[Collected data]
····················

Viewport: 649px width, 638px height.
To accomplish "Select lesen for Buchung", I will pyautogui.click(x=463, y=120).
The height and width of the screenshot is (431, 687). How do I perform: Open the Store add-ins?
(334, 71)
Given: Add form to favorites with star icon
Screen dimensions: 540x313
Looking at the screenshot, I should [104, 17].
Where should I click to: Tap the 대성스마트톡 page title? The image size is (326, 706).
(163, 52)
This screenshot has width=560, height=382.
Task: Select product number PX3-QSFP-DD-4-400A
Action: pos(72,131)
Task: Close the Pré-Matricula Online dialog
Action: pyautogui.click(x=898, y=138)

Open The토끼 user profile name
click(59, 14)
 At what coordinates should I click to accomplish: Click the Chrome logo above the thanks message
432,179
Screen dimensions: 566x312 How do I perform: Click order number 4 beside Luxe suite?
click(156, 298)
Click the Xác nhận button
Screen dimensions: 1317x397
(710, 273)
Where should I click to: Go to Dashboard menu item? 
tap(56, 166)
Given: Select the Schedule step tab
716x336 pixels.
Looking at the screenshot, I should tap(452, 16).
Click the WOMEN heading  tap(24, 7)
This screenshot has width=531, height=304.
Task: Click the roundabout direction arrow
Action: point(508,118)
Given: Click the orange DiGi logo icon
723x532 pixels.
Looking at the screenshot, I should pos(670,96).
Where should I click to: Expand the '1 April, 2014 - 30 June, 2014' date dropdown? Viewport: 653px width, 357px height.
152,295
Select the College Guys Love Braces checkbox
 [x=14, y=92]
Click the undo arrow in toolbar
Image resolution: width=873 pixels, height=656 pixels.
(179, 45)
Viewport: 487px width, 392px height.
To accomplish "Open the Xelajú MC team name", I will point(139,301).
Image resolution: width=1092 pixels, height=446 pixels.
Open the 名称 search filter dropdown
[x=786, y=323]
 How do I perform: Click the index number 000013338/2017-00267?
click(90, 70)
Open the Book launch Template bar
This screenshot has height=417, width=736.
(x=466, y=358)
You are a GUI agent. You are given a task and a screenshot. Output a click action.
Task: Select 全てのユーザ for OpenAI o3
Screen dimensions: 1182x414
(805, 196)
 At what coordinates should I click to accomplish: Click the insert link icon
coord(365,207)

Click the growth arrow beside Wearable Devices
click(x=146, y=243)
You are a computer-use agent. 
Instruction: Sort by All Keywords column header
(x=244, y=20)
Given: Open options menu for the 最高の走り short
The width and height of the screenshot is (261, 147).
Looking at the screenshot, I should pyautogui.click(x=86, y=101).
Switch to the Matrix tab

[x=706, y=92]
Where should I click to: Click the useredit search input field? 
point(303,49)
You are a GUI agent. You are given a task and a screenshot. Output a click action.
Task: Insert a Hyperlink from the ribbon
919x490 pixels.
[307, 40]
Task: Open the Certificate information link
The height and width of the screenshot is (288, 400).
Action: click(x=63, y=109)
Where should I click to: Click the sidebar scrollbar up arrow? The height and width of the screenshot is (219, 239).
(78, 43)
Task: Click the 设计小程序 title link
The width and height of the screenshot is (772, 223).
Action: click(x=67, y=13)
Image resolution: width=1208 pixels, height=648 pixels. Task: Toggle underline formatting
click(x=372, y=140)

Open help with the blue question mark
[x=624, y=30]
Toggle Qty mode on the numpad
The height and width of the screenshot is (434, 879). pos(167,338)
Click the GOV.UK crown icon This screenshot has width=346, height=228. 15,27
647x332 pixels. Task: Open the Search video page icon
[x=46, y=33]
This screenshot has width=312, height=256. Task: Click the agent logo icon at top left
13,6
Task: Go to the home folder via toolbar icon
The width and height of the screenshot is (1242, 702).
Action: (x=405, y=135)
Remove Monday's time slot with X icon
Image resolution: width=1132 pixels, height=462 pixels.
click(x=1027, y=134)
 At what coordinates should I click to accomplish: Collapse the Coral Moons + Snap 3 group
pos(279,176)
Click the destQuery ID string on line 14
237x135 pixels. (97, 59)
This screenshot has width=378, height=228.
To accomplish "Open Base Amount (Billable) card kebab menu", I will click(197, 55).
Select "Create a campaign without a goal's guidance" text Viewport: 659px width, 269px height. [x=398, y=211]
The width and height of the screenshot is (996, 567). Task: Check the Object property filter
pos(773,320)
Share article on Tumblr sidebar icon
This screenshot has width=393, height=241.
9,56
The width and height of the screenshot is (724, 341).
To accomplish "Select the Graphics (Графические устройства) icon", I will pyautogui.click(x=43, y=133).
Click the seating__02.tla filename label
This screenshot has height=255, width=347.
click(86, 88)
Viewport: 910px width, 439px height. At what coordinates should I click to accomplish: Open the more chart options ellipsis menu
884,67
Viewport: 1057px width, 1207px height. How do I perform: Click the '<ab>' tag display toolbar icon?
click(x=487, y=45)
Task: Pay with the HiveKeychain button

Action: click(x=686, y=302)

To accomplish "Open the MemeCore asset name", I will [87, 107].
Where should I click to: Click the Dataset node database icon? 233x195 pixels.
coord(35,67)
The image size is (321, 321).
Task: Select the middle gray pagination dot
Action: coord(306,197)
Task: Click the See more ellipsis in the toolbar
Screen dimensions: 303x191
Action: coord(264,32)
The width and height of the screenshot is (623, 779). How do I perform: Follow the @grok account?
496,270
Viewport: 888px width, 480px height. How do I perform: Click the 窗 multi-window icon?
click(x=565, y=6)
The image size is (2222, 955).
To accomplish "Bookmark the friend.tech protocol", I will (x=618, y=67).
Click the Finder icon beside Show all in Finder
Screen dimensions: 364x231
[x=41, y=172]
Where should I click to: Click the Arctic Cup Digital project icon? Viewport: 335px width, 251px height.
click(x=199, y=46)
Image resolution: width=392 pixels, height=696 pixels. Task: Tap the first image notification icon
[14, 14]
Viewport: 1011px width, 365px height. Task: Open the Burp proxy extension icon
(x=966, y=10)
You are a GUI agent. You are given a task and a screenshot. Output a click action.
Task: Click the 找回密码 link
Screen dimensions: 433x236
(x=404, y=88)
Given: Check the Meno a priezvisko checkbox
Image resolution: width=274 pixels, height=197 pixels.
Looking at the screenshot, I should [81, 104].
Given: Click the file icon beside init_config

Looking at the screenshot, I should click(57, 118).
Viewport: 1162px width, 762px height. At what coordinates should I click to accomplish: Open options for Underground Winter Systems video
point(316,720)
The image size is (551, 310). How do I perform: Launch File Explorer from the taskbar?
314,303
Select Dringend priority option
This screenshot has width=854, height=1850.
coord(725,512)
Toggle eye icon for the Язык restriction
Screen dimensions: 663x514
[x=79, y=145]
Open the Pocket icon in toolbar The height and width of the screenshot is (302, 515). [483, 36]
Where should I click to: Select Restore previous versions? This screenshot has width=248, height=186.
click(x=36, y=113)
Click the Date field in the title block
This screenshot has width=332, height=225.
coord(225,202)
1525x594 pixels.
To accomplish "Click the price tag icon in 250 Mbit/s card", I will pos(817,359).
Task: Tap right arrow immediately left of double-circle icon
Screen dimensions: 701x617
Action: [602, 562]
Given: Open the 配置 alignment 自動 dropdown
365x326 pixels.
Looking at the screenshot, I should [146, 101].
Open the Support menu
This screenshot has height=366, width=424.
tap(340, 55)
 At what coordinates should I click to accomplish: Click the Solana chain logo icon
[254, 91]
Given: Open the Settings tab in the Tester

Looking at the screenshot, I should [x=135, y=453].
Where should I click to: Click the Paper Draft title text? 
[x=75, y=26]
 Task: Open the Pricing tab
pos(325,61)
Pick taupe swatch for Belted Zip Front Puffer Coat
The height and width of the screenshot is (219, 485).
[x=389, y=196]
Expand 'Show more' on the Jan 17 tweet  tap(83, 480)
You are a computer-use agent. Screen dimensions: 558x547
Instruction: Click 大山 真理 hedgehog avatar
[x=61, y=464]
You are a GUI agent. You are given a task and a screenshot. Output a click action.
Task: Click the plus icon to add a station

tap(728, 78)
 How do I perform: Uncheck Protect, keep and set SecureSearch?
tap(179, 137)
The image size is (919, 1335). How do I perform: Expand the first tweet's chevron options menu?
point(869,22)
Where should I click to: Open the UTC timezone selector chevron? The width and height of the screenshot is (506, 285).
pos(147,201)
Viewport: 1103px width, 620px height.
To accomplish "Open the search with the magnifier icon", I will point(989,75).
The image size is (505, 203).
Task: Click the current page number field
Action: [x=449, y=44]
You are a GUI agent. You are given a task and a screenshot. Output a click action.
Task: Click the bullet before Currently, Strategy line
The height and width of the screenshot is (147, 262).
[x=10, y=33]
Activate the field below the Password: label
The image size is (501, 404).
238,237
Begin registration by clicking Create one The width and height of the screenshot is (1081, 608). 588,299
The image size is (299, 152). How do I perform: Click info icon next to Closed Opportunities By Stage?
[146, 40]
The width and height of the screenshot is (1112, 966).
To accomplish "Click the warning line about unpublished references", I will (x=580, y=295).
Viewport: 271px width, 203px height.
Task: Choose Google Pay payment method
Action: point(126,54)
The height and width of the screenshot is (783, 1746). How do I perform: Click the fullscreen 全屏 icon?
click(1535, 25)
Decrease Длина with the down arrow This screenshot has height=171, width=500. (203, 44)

····················

**What is expected**
Only the lines above starting at the one containing "This screenshot has height=255, width=347." and ending at the one containing "The image size is (2222, 955).", both included, are to be returned, exactly as they read.

**Written response**
This screenshot has height=255, width=347.
click(86, 88)
Viewport: 910px width, 439px height. At what coordinates should I click to accomplish: Open the more chart options ellipsis menu
884,67
Viewport: 1057px width, 1207px height. How do I perform: Click the '<ab>' tag display toolbar icon?
click(x=487, y=45)
Task: Pay with the HiveKeychain button

Action: click(x=686, y=302)

To accomplish "Open the MemeCore asset name", I will [87, 107].
Where should I click to: Click the Dataset node database icon? 233x195 pixels.
coord(35,67)
The image size is (321, 321).
Task: Select the middle gray pagination dot
Action: coord(306,197)
Task: Click the See more ellipsis in the toolbar
Screen dimensions: 303x191
Action: coord(264,32)
The width and height of the screenshot is (623, 779). How do I perform: Follow the @grok account?
496,270
Viewport: 888px width, 480px height. How do I perform: Click the 窗 multi-window icon?
click(x=565, y=6)
The image size is (2222, 955).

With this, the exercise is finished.